If so there are two possible options for the radiator that would increase the effectiveness of both. If the bottom of the car expands up away from the road it will create a slightly low pressure zone and if you have a kammback/boat-tail top that will be low pressure as well.

Depending on which has a greater low pressure mount the radiator along that slope. The heat dumped into the flow will do 2 things on a very small level.

1.) It should decrease density of the flow because its expanding(slightly).
2.) It should decrease(or rather increase pressure) the low pressure by adding a little Q back into the flow to cause the cooling expansion to become simply expansion.

The cooling densification process is what causes the drag on the rear of your car. If you can take that heat and dump it there usefully it will decrease your drag(how much I can't tell you). Any sloped low pressure area will have that effect with the radiator but obviously the best place is the one with the lowest pressure.

It would also be beneficial for the radiator because instead of facing regular air temps it will face cooler temps(slightly).
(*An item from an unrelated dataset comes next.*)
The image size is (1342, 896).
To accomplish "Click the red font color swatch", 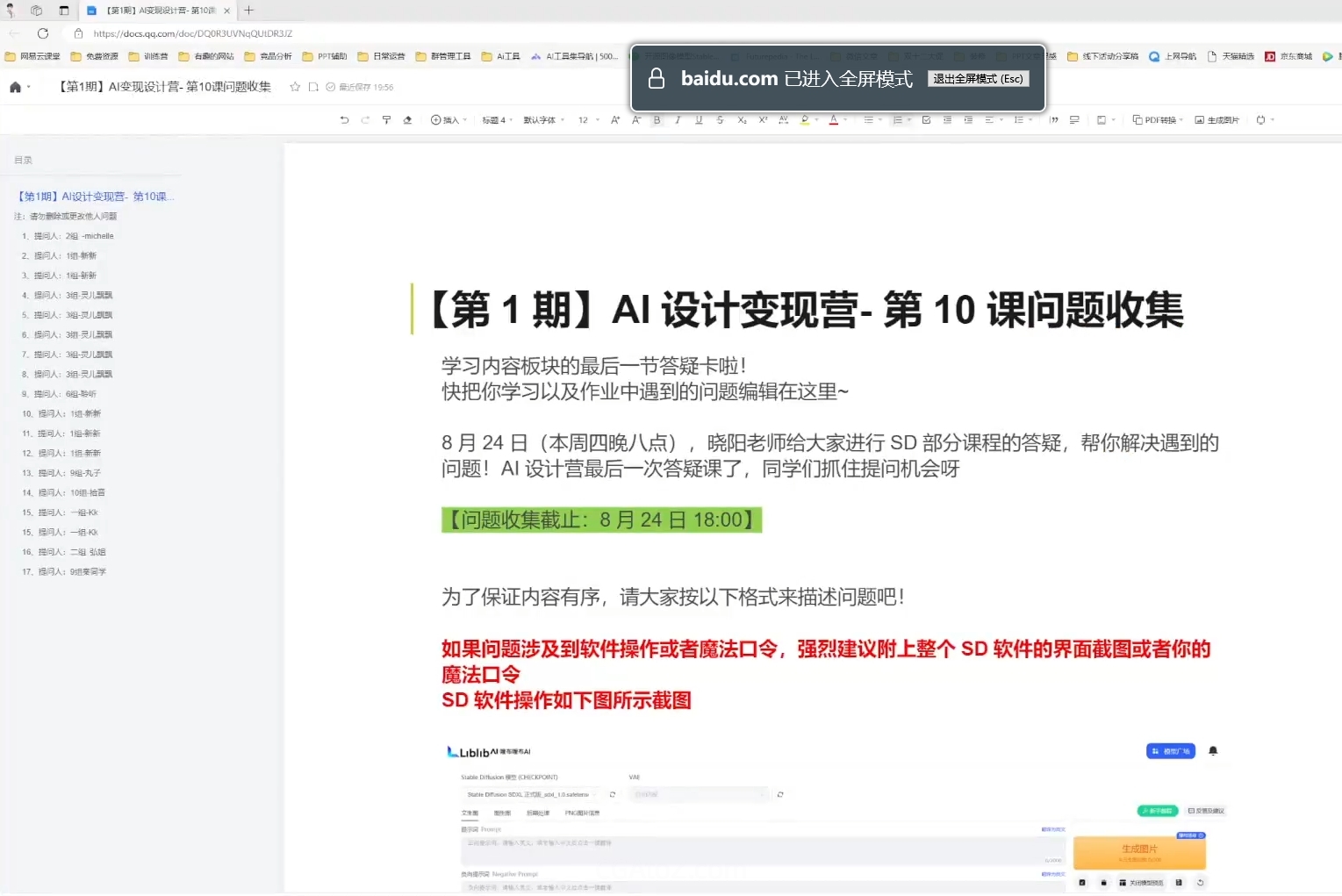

The other thing is as speed increases the radiator will cool better but the drag "scavenging" will decrease because your car isn't really producing a linear(to match the ramping heat exchange) amount of heat.

Something to consider if you aren't already doing this.
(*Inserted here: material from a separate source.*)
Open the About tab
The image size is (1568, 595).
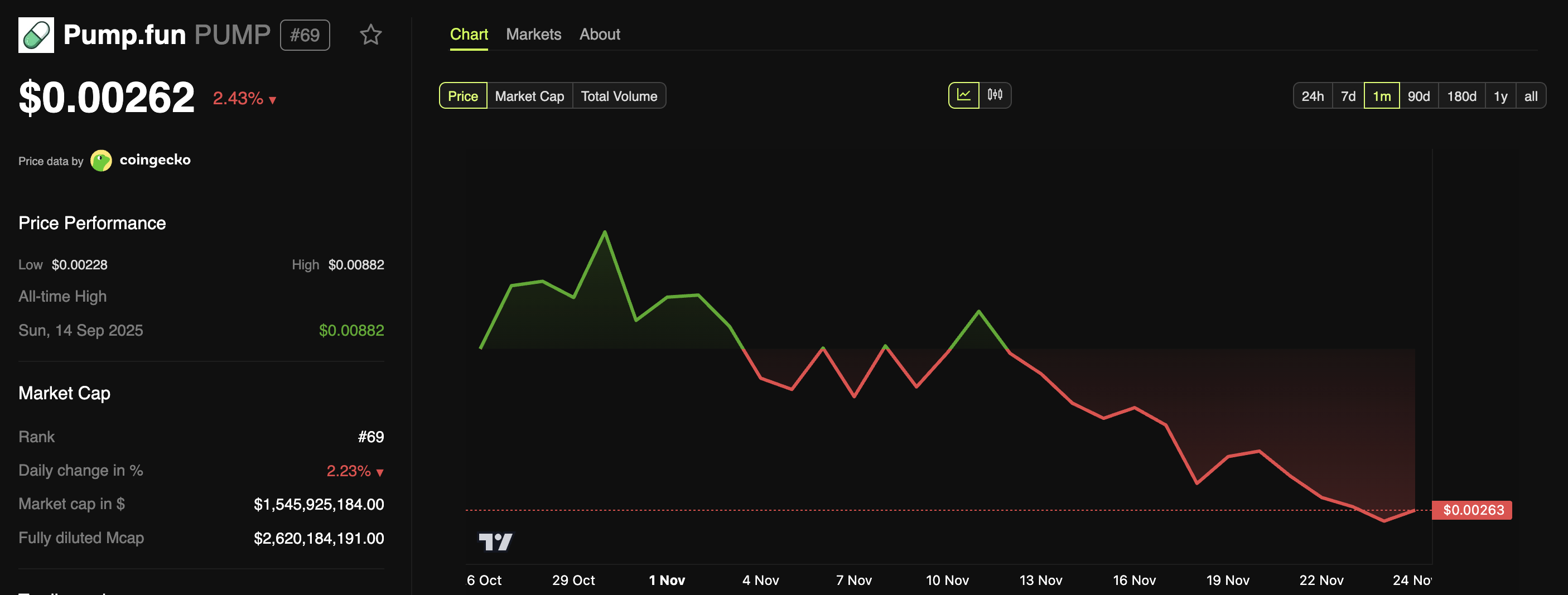(600, 34)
My older friend with the Turino did this on his Thunderbird(mounted to the trunk along with his pre-cooler for a turbo, built in flush) and he said it was somewhat noticeable. IT might have been a firebird. He has/had alot of cars. I've seen a couple of instances where this is done in racing applications like the Bentley Speed 7&8 and a few others with the pre-coolers and radiators mounted in low pressure spots to "soften" them.